→ **The tasks**
**A.** Answer these questions from the passage on deep-sky objects in Ara:
(i) How far away is the Stingray Nebula?
(ii) What have observers likened NGC 6326 to?
(iii) What is the apparent magnitude of NGC 6300?
**B.** In the rows, substitute "Goal" for every "Task" in the part that opens with the line containing "Task: Save post with bookmark icon" and closes with the line containing "pos(292,282)". Give only those lines again, with nothing else changed.

→ **Passage to read**

Deep-sky Objects in Ara Constellation
Ara constellation has a lot of deep-sky objects that spark the curiosity of many. The flaring black hole GX 339-4 is just an example. It hosts the star-forming region called RCW 108 and the pre-planetary nebula known as the Water Lily Nebula.
It has no Messier objects but it has many interesting galaxies like NGC 6215, NGC 6328, and NGC 6221 as well as star clusters like NGC 6193, NGC 6200, NGC 6208, and NGC 6204.
The Stingray Nebula is also known as Hen 3-1357. It is a planetary nebula that is 8,000 light-years distant. So far, it is the youngest planetary nebula discovered. Its central star in the middle has a fainter companion. This nebula is 130 times the size of the solar system. Images show that it has undergone changes in shape and brightness over the years.
NGC 6326 is a planetary nebula. Observers have likened it to a “holiday ornament” because of its wisps of gas. The glowing color is caused by the central star in this nebula which is already at the late stage of its life. It is located 11,000 light-years away from us.
NGC 6300 is a Seyfert II spiral galaxy. It has an unusually bright centre and is suspected to contain a black hole that is much more massive than our Sun. The apparent magnitude of this celestial object is 8.78. It is 50.9 million light-years from our planet.

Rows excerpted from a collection
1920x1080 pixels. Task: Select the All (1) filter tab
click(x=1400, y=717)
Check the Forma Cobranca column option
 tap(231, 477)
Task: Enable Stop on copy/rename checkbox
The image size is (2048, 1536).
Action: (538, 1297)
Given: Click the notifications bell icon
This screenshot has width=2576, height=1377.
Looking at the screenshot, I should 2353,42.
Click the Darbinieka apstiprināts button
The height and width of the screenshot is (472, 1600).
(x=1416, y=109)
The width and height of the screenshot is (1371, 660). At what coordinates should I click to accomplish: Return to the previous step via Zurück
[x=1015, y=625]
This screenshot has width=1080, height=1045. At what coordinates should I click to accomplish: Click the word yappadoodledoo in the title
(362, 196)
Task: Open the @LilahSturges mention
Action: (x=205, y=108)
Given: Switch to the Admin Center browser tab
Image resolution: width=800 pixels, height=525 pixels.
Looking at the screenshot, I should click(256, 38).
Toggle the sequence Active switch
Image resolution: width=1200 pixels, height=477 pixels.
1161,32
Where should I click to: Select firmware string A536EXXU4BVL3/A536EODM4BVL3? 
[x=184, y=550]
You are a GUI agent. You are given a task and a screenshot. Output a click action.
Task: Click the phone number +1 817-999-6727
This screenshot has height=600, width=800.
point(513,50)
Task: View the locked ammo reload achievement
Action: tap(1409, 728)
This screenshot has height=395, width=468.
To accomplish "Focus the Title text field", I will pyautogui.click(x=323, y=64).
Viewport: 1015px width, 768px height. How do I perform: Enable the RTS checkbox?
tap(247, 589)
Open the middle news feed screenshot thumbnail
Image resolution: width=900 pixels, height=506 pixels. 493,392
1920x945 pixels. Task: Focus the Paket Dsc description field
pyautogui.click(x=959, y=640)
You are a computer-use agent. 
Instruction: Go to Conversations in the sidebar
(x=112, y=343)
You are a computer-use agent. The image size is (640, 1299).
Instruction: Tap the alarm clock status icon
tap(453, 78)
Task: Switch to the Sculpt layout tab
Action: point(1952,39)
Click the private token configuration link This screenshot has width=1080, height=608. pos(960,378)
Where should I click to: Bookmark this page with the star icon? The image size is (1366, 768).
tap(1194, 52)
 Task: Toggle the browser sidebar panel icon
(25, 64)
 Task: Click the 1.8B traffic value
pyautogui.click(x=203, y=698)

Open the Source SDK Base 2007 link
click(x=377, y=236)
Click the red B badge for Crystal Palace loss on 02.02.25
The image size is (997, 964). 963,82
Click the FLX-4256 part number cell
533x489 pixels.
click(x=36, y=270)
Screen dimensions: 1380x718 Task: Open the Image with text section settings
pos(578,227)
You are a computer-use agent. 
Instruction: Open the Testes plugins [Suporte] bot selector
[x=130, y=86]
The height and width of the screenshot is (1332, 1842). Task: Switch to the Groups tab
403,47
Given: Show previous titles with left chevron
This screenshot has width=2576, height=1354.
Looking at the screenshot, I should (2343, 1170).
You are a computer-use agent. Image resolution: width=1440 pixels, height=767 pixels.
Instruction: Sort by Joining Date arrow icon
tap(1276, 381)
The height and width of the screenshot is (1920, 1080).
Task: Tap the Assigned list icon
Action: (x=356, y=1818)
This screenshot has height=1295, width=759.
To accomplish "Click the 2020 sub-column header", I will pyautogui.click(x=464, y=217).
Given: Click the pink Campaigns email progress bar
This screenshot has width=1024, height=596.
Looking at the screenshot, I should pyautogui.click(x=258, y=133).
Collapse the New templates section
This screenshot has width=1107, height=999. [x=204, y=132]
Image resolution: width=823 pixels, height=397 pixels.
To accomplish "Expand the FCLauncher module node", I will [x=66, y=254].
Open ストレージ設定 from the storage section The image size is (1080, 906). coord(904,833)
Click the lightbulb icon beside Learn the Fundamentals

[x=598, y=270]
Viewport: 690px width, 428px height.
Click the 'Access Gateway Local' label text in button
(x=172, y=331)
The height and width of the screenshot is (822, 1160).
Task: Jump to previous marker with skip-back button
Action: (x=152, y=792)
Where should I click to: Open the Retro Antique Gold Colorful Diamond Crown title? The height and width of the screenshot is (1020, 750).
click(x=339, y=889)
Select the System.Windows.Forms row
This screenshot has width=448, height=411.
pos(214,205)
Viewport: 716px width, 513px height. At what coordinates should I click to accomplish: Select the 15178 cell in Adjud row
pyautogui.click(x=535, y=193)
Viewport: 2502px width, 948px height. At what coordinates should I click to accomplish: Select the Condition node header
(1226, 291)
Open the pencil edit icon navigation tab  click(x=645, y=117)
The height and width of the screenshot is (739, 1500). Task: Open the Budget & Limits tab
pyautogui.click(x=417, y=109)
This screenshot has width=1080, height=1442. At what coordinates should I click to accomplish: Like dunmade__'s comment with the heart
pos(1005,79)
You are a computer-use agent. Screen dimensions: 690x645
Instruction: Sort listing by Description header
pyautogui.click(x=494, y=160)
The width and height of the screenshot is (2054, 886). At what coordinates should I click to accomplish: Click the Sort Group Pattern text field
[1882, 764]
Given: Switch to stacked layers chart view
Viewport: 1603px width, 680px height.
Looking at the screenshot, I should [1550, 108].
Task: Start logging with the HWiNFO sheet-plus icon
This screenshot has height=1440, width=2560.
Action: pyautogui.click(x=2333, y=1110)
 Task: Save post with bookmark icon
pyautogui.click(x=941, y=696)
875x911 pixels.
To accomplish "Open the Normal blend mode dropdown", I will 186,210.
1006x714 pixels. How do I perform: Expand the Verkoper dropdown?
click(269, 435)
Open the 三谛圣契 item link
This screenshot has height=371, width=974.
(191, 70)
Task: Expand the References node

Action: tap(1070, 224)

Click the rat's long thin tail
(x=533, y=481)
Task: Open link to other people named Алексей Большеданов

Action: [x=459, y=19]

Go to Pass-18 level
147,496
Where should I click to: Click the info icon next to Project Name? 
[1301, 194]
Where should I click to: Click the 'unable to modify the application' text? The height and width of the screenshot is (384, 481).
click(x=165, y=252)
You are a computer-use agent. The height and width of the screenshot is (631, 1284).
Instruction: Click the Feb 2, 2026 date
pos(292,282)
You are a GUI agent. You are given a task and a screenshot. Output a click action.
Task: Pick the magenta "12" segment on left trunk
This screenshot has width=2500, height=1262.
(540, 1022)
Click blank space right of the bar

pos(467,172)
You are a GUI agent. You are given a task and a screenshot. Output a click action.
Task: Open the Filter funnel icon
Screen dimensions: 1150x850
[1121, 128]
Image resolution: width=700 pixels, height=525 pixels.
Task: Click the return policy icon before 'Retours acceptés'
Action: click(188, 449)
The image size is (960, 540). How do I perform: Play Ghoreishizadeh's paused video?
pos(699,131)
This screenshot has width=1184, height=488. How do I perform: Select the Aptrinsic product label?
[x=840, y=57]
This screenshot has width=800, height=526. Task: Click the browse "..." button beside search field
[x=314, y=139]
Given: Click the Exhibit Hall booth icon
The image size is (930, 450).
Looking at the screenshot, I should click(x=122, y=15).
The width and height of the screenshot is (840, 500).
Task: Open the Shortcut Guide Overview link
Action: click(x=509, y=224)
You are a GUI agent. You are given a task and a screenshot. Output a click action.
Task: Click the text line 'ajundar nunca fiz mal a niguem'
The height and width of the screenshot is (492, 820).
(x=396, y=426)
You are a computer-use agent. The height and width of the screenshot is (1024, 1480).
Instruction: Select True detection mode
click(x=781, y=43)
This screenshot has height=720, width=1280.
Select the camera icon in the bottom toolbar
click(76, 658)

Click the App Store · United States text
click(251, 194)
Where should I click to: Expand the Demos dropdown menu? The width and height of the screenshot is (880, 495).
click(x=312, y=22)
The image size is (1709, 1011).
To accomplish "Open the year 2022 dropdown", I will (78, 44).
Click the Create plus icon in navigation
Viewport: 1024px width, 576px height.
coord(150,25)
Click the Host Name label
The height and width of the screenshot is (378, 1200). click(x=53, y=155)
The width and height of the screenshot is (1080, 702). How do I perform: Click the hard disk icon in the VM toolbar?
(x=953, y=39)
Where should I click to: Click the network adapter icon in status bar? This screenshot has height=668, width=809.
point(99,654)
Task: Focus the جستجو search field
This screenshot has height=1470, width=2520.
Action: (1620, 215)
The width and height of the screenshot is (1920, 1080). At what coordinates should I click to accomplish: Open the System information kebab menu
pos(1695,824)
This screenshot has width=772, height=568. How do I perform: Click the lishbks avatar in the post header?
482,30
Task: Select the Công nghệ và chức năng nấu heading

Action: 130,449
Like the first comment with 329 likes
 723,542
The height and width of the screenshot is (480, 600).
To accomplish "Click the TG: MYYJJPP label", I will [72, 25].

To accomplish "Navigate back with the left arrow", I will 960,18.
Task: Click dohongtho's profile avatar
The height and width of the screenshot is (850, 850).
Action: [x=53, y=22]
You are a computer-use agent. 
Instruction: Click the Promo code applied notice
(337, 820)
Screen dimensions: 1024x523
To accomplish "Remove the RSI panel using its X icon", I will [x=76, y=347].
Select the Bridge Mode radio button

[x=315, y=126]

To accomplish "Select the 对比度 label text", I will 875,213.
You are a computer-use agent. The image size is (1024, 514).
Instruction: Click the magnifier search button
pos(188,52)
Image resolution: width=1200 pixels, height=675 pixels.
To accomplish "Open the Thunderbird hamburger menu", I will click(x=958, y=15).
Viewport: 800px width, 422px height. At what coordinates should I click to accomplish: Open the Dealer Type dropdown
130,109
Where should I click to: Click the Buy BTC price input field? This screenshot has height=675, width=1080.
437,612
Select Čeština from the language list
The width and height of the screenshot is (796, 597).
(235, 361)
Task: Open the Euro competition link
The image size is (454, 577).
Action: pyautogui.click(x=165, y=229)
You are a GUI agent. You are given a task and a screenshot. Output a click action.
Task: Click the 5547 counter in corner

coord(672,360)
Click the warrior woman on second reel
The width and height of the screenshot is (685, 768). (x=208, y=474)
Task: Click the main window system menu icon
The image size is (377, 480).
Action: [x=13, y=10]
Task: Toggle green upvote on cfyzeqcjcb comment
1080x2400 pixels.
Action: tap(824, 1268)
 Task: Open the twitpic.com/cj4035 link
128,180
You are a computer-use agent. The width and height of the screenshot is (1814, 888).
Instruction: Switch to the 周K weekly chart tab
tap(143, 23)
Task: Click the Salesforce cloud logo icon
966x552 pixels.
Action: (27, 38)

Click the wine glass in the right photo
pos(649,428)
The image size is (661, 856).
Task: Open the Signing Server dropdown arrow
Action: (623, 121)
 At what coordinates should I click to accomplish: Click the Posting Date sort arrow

→ **Responses in order**
**A.**
(i) 8,000 light-years
(ii) A "holiday ornament"
(iii) 8.78

**B.**
 Goal: Save post with bookmark icon
pyautogui.click(x=941, y=696)
875x911 pixels.
To accomplish "Open the Normal blend mode dropdown", I will 186,210.
1006x714 pixels. How do I perform: Expand the Verkoper dropdown?
click(269, 435)
Open the 三谛圣契 item link
This screenshot has height=371, width=974.
(191, 70)
Goal: Expand the References node

Action: tap(1070, 224)

Click the rat's long thin tail
(x=533, y=481)
Goal: Open link to other people named Алексей Большеданов

Action: [x=459, y=19]

Go to Pass-18 level
147,496
Where should I click to: Click the info icon next to Project Name? 
[1301, 194]
Where should I click to: Click the 'unable to modify the application' text? The height and width of the screenshot is (384, 481).
click(x=165, y=252)
You are a computer-use agent. The height and width of the screenshot is (631, 1284).
Instruction: Click the Feb 2, 2026 date
pos(292,282)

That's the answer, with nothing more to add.